Las calles eran un caos, un desorden absoluto similar a unos dados que alguien hubiera agitado y desparramado por la zona.

Pero esa no era la parte que daba miedo. La parte que daba miedo era lo normal que parecía todo, como si el mundo se hubiera estado arqueando hacia ese momento desde el día en que su rocosa superficie se enfrió por primera vez y los océanos dejaron de bullir. Los restos de los barrios periféricos estaban hechos escombros. Había edificios y hogares con las ventanas rotas y la pintura descascarillada; basura por todas partes, esparcida como los pedazos de un cielo hecho añicos; vehículos de todo tipo, abollados, sucios; árboles y vegetación creciendo en lugares no destinados para ellos. Y lo peor de todo eran los raros que deambulaban por las calles, los jardines y los patios como comerciantes que estuvieran a punto de empezar un enorme mercadillo navideño: ¡TODOS LOS ARTÍCULOS A MITAD DE PRECIO!

La vieja lesión de Newt estaba molestándolo, le hacía cojear más de lo habitual. Fue tambaleándose hasta la esquina de una calle y se sentó con dificultad, apoyado contra un poste caído cuyo propósito original ya sería para siempre un misterio. En un extraño y azaroso giro de los acontecimientos, las palabras «mercadillo navideño» habían removido algo en su interior. No entendía muy bien por qué. Aunque hacía mucho tiempo que le habían borrado la memoria, siempre había notado algo extraño. Él y los demás recordaban innumerables cosas que nunca habían visto ni experimentado: aviones, el fútbol, reyes y reinas, la tele… El Golpe había sido como una máquina minúscula que se había abierto camino por sus cerebros y había cortado recuerdos específicos que los convertían en quienes eran.

Pero, por alguna razón, ese mercadillo navideño —ese raro pensamiento que se había colado en sus reflexiones sobre las escenas apocalípticas que le rodeaban— era diferente. No era una reliquia del viejo mundo que conociese por una mera asociación de ideas o información general. No. Era…

«Maldita sea», pensó. Era un recuerdo real.

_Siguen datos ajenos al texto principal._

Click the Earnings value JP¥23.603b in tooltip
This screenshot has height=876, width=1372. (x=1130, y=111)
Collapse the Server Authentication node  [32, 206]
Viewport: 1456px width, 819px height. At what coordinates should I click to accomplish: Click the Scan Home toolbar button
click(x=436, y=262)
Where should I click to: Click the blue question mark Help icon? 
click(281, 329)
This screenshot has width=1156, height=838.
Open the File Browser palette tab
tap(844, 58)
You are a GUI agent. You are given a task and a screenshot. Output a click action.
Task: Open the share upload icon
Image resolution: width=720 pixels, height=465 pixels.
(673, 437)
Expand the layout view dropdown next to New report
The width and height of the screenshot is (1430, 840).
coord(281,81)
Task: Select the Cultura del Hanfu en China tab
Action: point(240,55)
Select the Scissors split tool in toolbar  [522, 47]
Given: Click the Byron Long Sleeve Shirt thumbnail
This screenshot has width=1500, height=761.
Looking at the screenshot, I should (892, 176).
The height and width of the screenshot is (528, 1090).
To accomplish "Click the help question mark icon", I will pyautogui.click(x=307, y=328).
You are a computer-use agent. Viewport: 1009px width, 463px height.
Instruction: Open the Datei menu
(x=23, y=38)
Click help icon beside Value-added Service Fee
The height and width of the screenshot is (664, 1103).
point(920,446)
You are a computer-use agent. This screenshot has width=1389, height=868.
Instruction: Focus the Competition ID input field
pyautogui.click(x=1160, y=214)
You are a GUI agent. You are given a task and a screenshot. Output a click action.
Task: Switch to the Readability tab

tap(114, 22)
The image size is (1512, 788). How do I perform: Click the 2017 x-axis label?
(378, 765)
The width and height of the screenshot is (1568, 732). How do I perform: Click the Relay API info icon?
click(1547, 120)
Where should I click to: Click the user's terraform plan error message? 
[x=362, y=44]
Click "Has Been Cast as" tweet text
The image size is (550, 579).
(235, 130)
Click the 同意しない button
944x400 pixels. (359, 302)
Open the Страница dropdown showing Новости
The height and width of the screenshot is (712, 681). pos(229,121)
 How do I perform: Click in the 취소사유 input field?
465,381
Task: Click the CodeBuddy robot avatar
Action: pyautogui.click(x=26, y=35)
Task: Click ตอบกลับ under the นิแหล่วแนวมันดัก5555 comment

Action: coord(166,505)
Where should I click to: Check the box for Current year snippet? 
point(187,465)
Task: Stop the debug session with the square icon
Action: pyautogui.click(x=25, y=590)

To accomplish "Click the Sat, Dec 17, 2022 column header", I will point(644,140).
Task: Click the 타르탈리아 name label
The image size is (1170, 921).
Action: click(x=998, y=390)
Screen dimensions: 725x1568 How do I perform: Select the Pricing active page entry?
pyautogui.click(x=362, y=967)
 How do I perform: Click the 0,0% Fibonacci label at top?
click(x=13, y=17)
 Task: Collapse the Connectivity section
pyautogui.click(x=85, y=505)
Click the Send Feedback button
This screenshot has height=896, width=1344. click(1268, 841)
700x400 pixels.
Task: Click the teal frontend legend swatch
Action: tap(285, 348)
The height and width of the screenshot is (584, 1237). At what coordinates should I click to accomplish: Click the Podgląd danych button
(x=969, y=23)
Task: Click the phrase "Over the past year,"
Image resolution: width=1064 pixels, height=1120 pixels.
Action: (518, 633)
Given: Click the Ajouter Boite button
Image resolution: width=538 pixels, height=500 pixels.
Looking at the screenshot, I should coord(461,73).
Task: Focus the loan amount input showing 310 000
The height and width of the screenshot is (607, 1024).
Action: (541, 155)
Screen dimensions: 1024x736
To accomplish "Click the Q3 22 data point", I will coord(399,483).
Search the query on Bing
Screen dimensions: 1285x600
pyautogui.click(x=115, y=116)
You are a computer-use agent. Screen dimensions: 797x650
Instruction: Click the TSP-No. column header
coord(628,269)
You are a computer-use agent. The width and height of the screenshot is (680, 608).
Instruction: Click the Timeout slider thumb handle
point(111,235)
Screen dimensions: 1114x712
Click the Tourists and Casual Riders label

Miró a su alrededor mientras intentaba procesarlo. Vio a raros en distintas fases arrastrando los pies por las calles, los aparcamientos y los patios atestados. Suponía que aquellas personas estaban infectadas, todas y cada una de ellas con independencia de sus actos o movimientos; de lo contrario, ¿por qué iban a estar fuera, ahí en medio? Algunos tenían conciencia y se movían con normalidad, como él todavía, en las primeras fases de la enfermedad y con la mente casi intacta. Había una familia acurrucada, todos juntos en el césped seco, comiendo lo que habían encontrado en la basura. La madre sostenía una escopeta para protegerse. Había una mujer apoyada en una pared de cemento, de brazos cruzados y llorando… Sus ojos revelaban la desesperación de sus circunstancias, pero no reflejaban locura, aún no. Varios grupos pequeños de personas hablaban en susurros mientras contemplaban el caos que los rodeaba, probablemente tratando de idear algún plan para una vida que ya no ofrecía planes deseables.

Otros de la zona aparentaban estar entre la primera y la última fase de la enfermedad: se comportaban de manera imprevisible y se mostraban enfadados, indecisos, tristes. Vio a un hombre cruzar una intersección con su joven hija detrás, de la mano, como si fueran al parque o a comprar caramelos. Pero se detuvo en mitad de la calle, le soltó la mano a la niña, la miró como si no la conociera, soltó un gemido y se echó a llorar como si él mismo fuese un niño. Newt vio a una mujer comiéndose un plátano —¿de dónde había sacado un puñetero plátano?— que se paró de pronto, lo tiró al suelo y empezó a pisotearlo con ambos pies como si acabara de descubrir una rata mordiendo a su bebé en el cochecito volcado.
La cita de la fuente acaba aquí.